Extrait de The Road to Tycho, une collection 
          d'articles sur les antécédents de la Révolution 
          lunaire, publiée à Luna City en 2096
        POUR DAN HALBERT, la route vers Tycho commença 
          à l'université - quand Lissa Lenz lui demanda de lui prêter 
          son ordinateur. Le sien était en panne et, à moins qu'elle 
          puisse en emprunter un autre, elle échouerait à son projet 
          de mi-session. Il n'y avait personne d'autre, à part Dan, à 
          qui elle osait demander.
        Ceci posa un dilemme à Dan. Il se devait de 
          l'aider - mais s'il lui prêtait son ordinateur, elle pourrait 
          lire ses livres. À part le fait que vous pouviez aller en prison 
          pour plusieurs années pour avoir laissé quelqu'un lire 
          vos livres, l'idée même le choqua au départ. Comme 
          à tout le monde, on lui avait enseigné dès l'école 
          primaire que partager des livres était mauvais et immoral - une 
          chose que seuls les pirates font.

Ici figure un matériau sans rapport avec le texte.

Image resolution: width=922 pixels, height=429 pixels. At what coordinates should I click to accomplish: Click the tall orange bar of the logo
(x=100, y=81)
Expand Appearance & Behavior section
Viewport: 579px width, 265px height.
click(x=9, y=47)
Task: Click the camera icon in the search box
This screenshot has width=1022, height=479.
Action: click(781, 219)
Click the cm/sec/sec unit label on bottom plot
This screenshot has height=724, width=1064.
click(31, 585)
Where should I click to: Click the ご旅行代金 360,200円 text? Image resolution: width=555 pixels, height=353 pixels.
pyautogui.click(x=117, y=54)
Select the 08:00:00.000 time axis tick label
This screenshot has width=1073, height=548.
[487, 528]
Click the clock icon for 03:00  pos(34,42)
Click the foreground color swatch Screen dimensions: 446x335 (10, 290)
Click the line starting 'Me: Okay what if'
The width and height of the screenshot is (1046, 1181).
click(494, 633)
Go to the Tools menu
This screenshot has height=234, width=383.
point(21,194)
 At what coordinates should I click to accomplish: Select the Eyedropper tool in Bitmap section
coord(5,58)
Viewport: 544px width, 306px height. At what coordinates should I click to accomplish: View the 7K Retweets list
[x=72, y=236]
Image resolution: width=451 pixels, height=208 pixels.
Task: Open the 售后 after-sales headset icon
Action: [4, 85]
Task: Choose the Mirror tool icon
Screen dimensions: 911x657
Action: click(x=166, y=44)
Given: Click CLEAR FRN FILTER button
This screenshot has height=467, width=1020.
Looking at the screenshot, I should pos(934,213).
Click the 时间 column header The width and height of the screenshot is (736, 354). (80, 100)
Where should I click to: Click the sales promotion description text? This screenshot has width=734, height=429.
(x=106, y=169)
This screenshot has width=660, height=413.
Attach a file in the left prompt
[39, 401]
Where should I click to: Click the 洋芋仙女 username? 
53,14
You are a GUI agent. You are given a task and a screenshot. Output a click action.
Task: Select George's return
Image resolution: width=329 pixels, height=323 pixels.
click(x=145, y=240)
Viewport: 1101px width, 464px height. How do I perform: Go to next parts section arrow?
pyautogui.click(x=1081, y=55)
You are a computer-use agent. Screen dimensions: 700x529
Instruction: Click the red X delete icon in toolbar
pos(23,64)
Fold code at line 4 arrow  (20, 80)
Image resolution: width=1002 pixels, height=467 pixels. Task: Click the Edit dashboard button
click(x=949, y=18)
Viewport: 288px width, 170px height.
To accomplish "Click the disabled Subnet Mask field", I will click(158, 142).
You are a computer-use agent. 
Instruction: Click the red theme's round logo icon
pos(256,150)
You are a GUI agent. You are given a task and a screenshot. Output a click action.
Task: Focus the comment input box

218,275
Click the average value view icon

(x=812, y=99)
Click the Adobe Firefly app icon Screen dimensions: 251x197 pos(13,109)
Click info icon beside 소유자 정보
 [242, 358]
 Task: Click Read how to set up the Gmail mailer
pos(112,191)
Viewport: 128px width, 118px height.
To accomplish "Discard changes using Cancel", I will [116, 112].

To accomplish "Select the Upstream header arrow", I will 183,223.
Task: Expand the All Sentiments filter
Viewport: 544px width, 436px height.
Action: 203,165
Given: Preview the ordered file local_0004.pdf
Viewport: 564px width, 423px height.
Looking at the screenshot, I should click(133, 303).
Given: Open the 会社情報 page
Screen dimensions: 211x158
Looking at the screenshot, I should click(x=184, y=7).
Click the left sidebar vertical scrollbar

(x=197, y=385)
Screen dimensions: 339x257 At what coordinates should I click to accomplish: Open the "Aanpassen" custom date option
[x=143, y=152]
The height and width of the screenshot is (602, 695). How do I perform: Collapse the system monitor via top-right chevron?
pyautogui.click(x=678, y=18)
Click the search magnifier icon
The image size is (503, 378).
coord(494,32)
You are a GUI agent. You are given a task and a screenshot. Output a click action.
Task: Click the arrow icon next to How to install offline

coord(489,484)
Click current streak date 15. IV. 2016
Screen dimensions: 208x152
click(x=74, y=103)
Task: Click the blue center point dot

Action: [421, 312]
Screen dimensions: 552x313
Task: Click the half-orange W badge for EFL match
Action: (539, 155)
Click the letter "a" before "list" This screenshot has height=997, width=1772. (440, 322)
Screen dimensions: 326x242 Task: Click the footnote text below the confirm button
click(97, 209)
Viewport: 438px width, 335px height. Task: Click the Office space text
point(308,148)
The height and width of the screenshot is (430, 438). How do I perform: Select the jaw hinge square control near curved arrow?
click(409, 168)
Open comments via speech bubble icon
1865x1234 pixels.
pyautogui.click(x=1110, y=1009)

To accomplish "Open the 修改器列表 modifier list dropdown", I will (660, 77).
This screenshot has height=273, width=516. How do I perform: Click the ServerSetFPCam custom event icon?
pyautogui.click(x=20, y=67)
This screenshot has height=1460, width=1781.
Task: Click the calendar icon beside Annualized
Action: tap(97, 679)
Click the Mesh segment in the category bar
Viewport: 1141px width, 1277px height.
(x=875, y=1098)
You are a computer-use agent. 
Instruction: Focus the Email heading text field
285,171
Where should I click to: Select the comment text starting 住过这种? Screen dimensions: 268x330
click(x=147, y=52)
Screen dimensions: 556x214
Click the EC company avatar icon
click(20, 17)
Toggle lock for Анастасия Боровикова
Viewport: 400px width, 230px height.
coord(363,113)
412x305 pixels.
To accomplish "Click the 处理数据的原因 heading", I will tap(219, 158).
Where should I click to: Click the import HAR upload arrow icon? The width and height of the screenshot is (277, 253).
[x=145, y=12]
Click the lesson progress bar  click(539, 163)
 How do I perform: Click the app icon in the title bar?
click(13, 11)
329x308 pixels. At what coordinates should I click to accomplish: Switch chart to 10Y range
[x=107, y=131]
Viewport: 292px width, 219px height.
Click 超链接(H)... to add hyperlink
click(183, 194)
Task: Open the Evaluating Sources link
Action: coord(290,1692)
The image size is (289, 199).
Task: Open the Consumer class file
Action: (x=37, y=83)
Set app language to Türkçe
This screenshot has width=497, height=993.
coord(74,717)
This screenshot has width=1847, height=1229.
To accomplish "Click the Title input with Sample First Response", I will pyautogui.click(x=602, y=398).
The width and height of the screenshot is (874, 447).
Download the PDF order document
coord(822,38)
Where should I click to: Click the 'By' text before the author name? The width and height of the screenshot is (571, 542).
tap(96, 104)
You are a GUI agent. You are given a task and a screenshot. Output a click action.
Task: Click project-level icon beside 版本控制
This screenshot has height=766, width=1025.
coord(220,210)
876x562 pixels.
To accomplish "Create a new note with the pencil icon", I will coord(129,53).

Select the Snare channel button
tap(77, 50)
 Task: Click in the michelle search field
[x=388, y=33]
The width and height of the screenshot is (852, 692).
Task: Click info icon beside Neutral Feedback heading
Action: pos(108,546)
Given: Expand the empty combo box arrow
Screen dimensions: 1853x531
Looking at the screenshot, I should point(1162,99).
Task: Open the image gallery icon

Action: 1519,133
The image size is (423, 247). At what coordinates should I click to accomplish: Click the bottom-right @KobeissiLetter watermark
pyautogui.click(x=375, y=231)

        Et il était improbable que la SPA - la Software 
          Protection Authority - manquerait de le pincer. Dans ses cours sur 
          les logiciels, Dan avait appris que chaque livre avait un moniteur de 
          copyright qui rapportait quand et où il était lu, et par 
          qui, à la Centrale des licences. (Elle utilisait ces informations 
          pour attraper les lecteurs pirates, mais aussi pour vendre des renseignements 
          personnels à des détaillants.) La prochaine fois que son 
          ordinateur serait en réseau, la Centrale des licences serait 
          informée. Dan, en tant que propriétaire de l'ordinateur, 
          se verrait infliger les punitions les plus sévères - pour 
          ne pas avoir tout tenté afin d'éviter le crime.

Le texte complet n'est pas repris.